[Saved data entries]
########
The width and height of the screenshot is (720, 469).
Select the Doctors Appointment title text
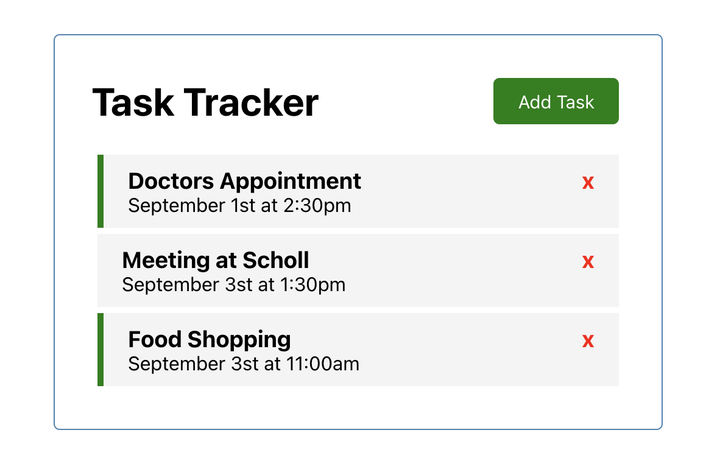[245, 181]
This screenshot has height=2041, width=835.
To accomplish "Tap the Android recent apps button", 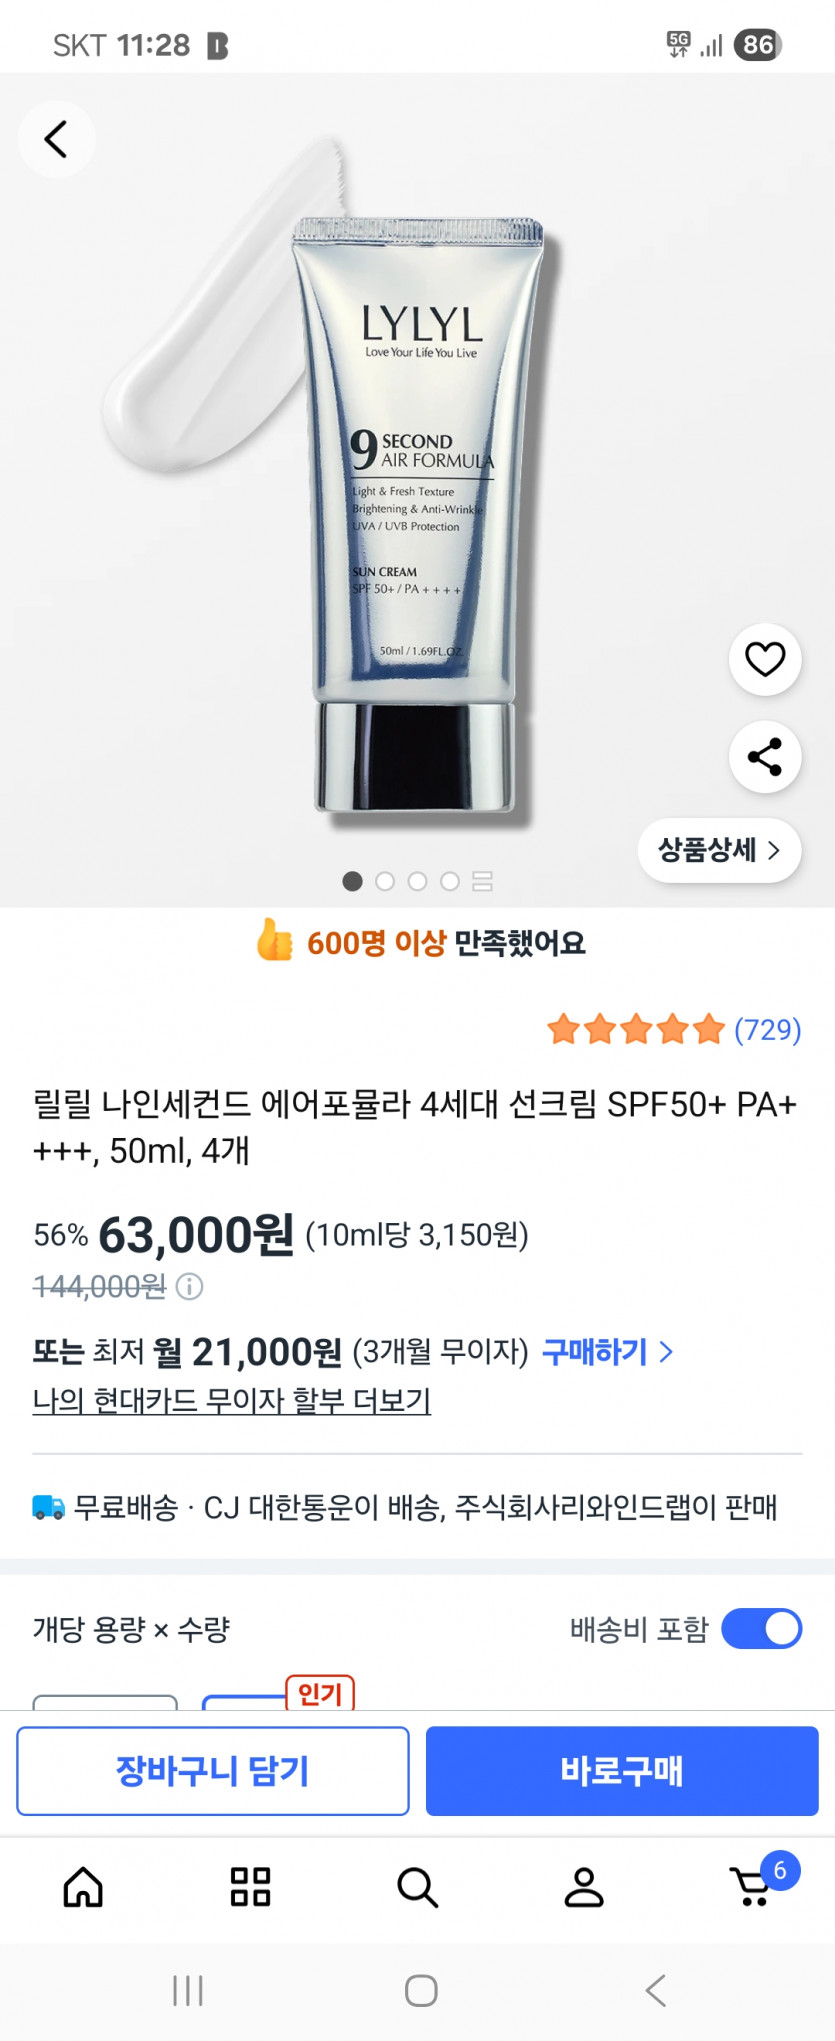I will 188,1990.
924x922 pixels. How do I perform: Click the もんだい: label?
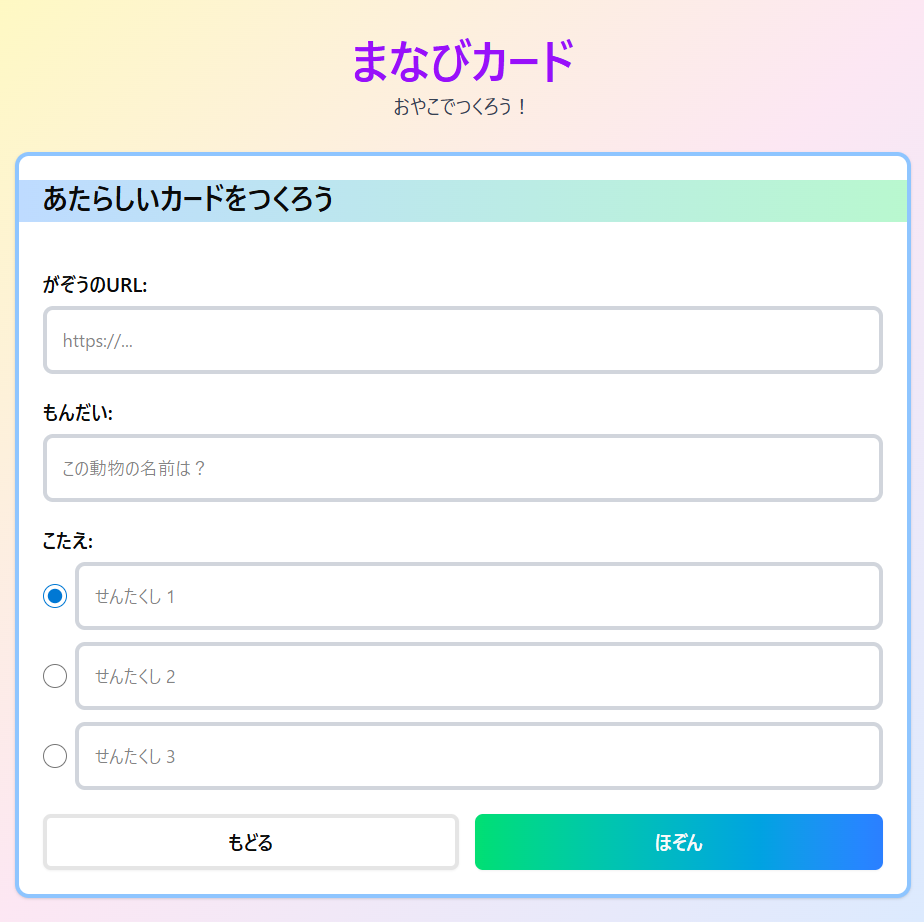[x=77, y=413]
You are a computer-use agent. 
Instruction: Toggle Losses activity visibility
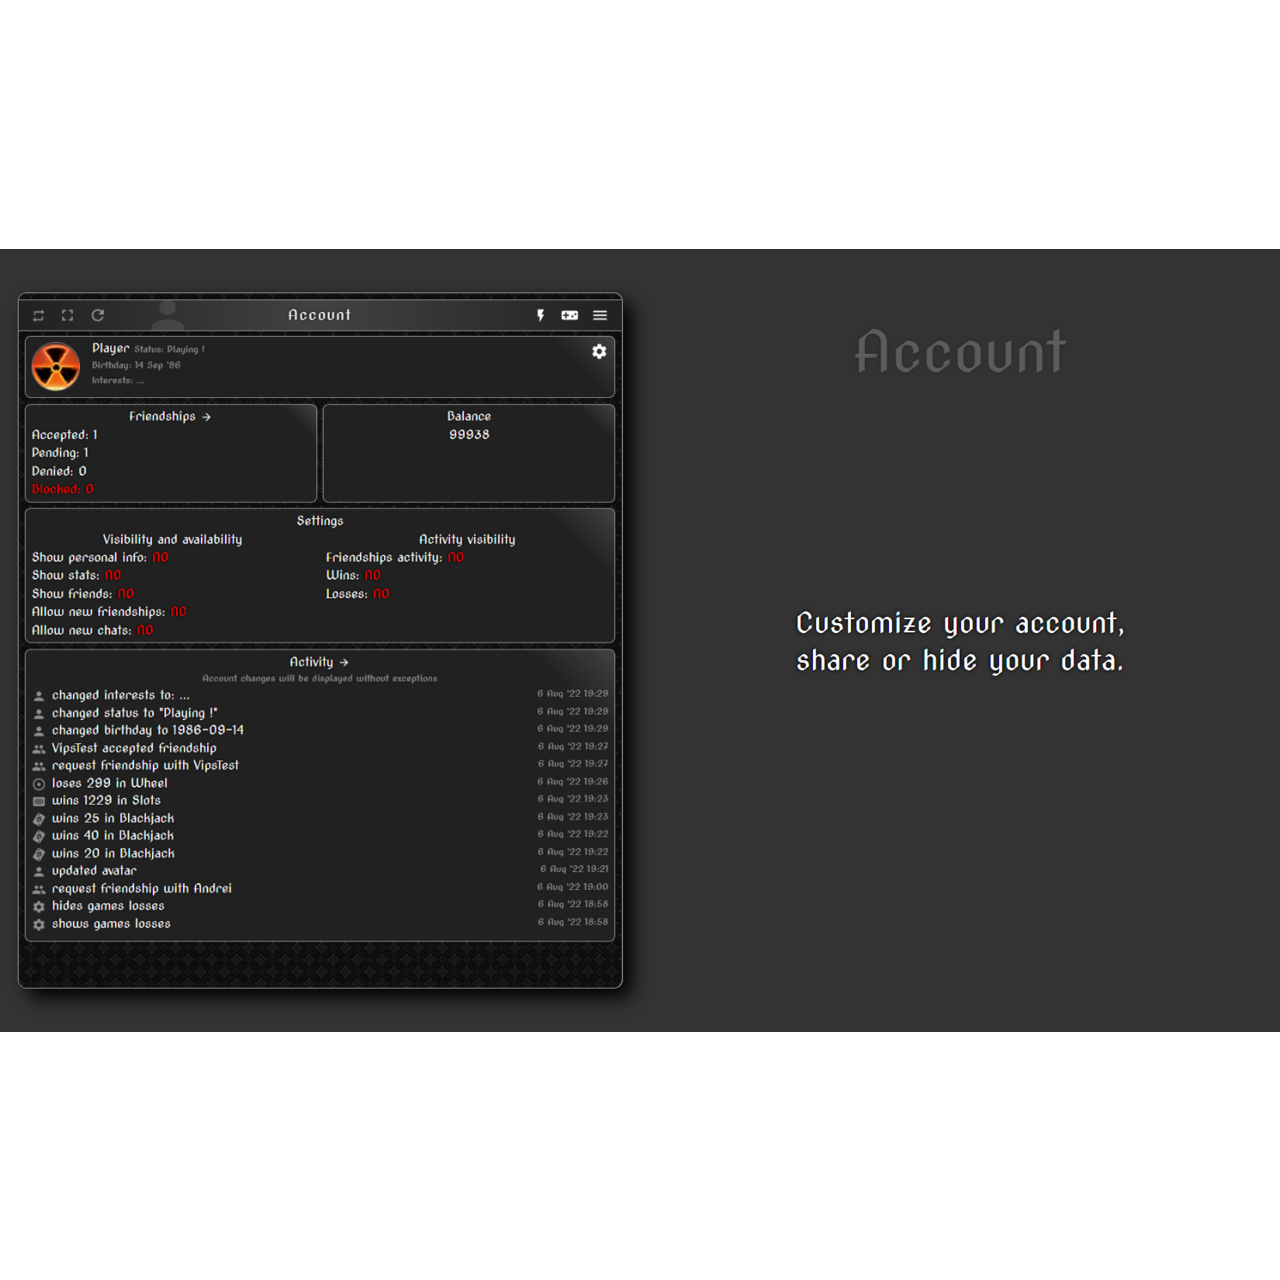click(x=381, y=594)
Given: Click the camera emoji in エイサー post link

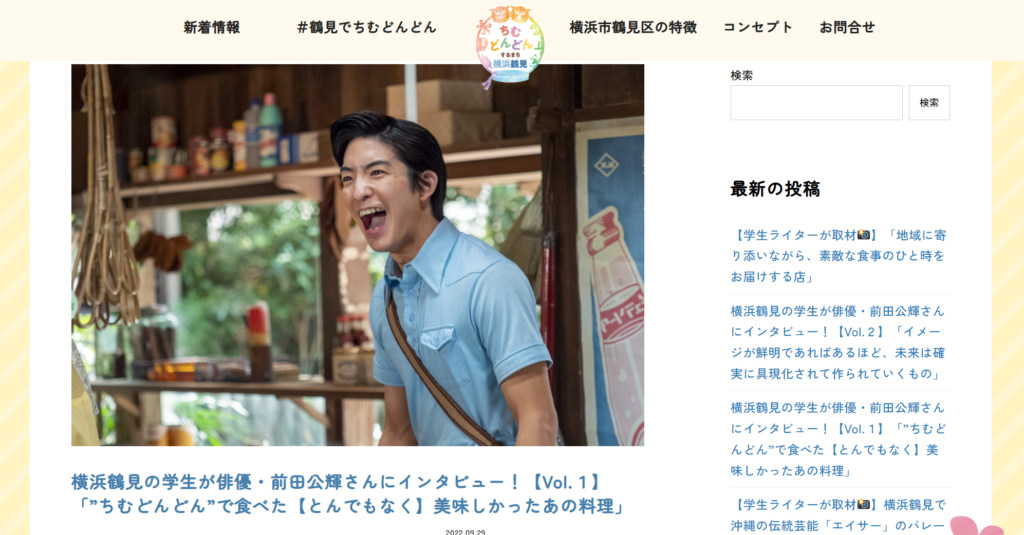Looking at the screenshot, I should pos(863,504).
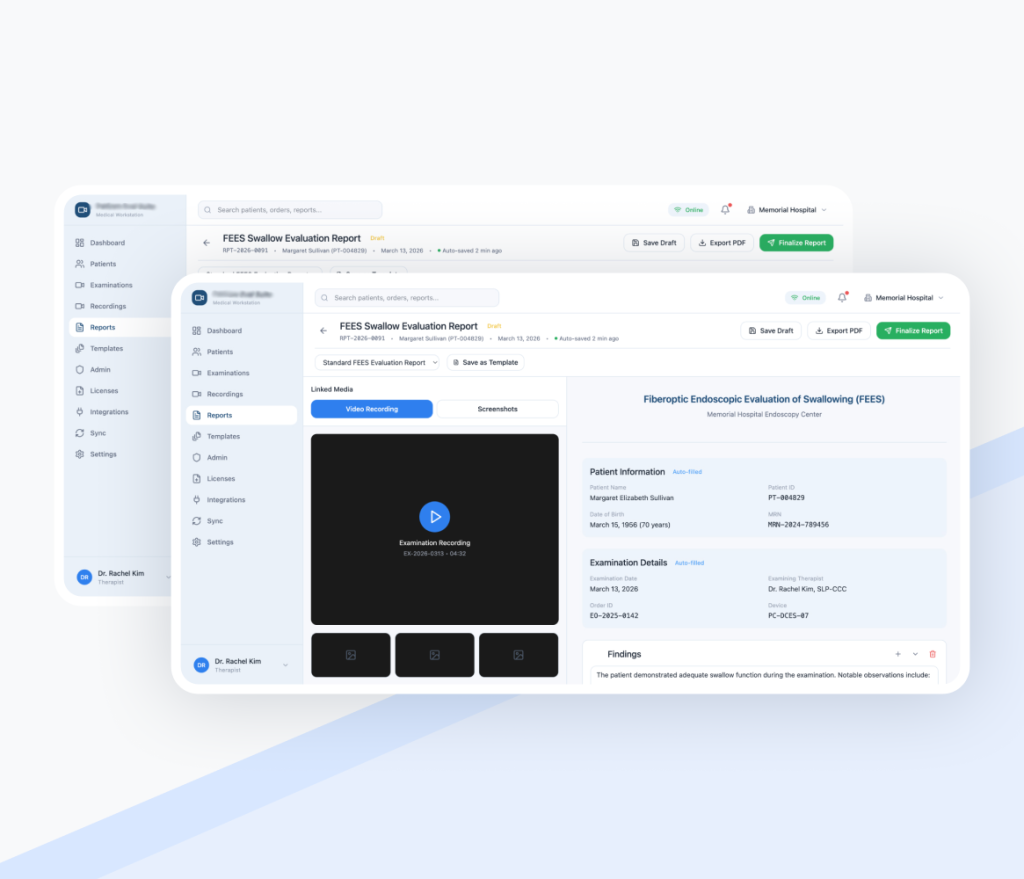Click Save as Template button
The width and height of the screenshot is (1024, 879).
pyautogui.click(x=485, y=363)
########
### Task to complete
With the pictures omitted, print precisely the lines from the one with "Instruction: Toggle Losses" to the final line of the records, both included.

### Problem solution
Instruction: Toggle Losses activity visibility
click(x=381, y=594)
Given: Click the camera emoji in エイサー post link

Looking at the screenshot, I should pos(863,504).
Click Save as Template button
The width and height of the screenshot is (1024, 879).
pyautogui.click(x=485, y=363)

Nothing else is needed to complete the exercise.